[Assignment]
Pictures are not part of the copy; reproduce the remaining data exactly.

[Data]
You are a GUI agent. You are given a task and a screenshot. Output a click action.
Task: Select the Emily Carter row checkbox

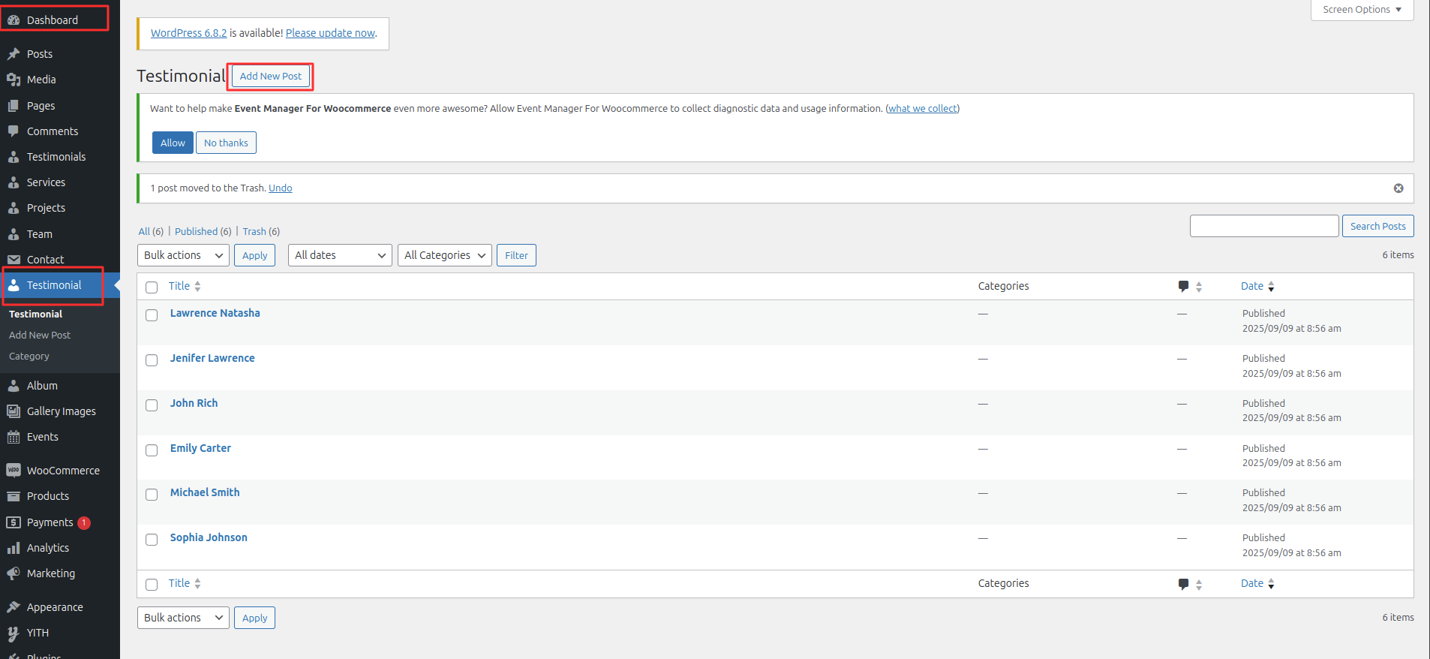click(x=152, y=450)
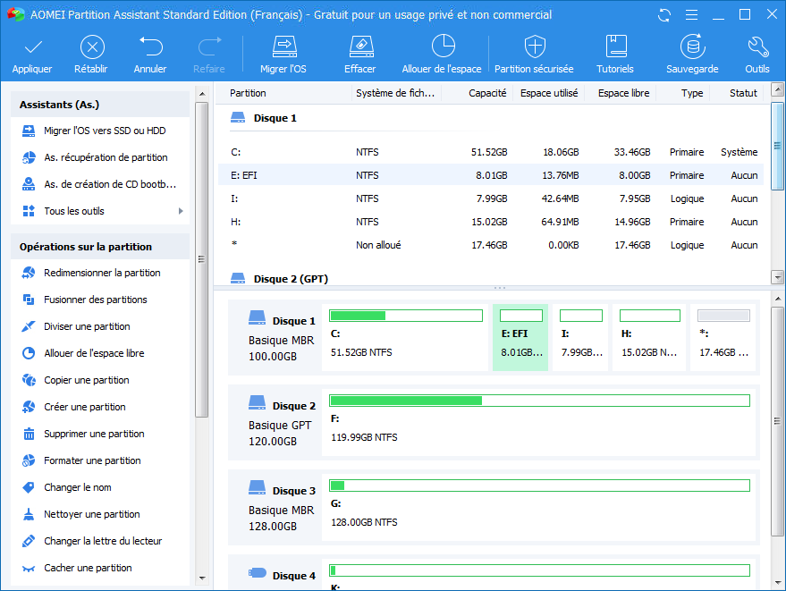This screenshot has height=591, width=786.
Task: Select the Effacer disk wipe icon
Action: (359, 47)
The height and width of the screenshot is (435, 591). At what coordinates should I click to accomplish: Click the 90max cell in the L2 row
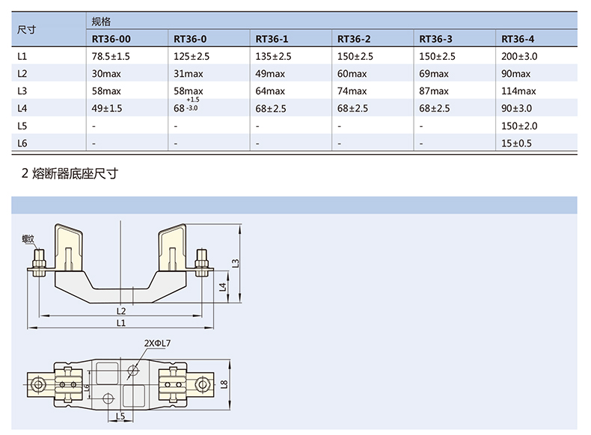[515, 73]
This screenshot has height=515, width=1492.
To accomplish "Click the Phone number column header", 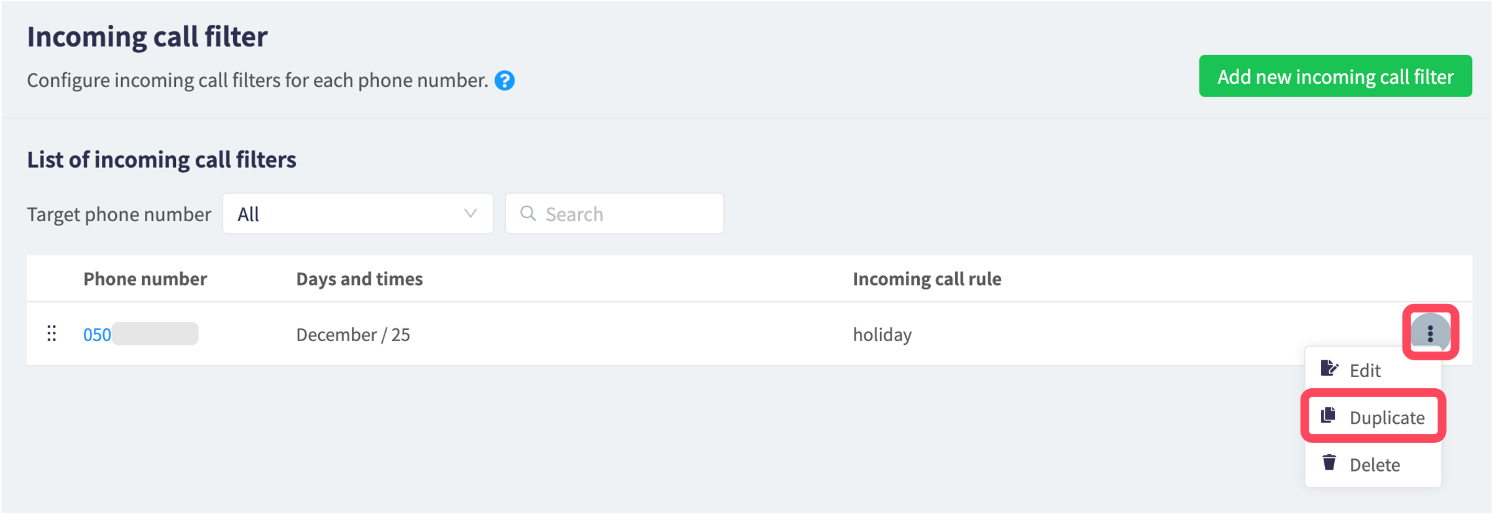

[Task response]
You are a GUI agent. You are given a task and a screenshot. Output a click action.
Task: Select the Emily Carter row checkbox

click(x=152, y=450)
This screenshot has height=591, width=786.
Task: Select the Effacer disk wipe icon
Action: (359, 47)
The height and width of the screenshot is (435, 591). At what coordinates should I click to accomplish: Click the 90max cell in the L2 row
[515, 73]
This screenshot has height=515, width=1492.
To accomplish "Click the Phone number column header", 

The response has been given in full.